> **Dataset excerpts**:
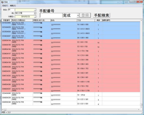
Task: Click the 手配検索 button
Action: (x=101, y=15)
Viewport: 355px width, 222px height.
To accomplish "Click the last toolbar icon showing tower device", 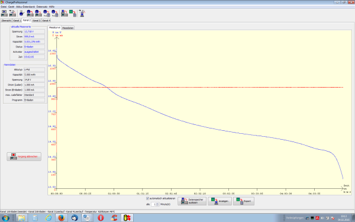I will (x=82, y=14).
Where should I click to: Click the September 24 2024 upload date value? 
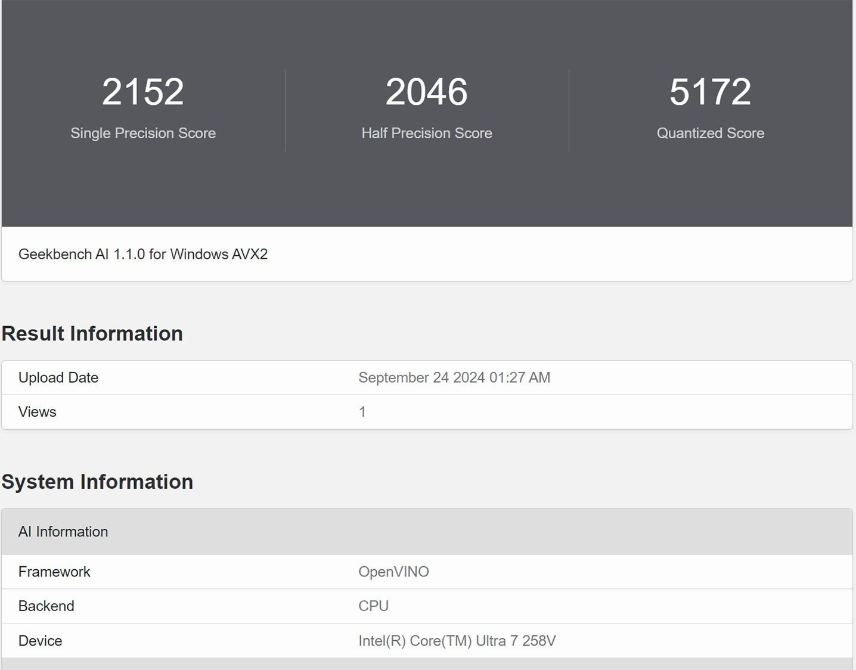(454, 378)
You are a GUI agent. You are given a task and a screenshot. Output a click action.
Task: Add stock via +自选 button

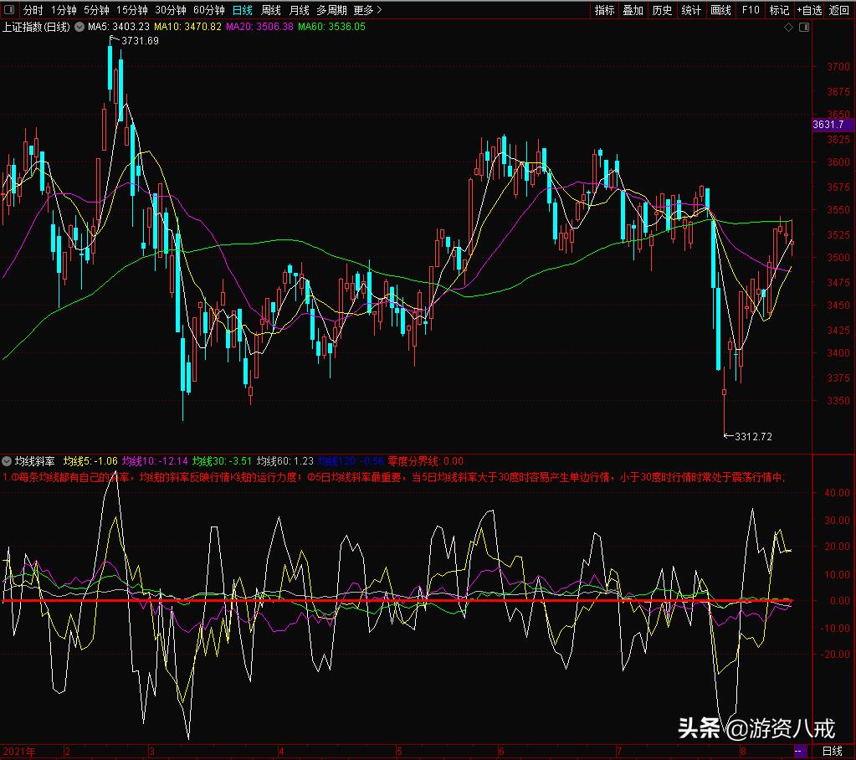click(x=809, y=10)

> **What you need to do**: Exclude all pictures and reproduce verbatim the lines running from the line that contains "Where should I" to the end of the data above, both ends included.

> **Worked solution**:
Where should I click to: Click the September 24 2024 upload date value? 
(454, 378)
You are a GUI agent. You are given a task and a screenshot. Output a click action.
Task: Add stock via +自选 button

click(x=809, y=10)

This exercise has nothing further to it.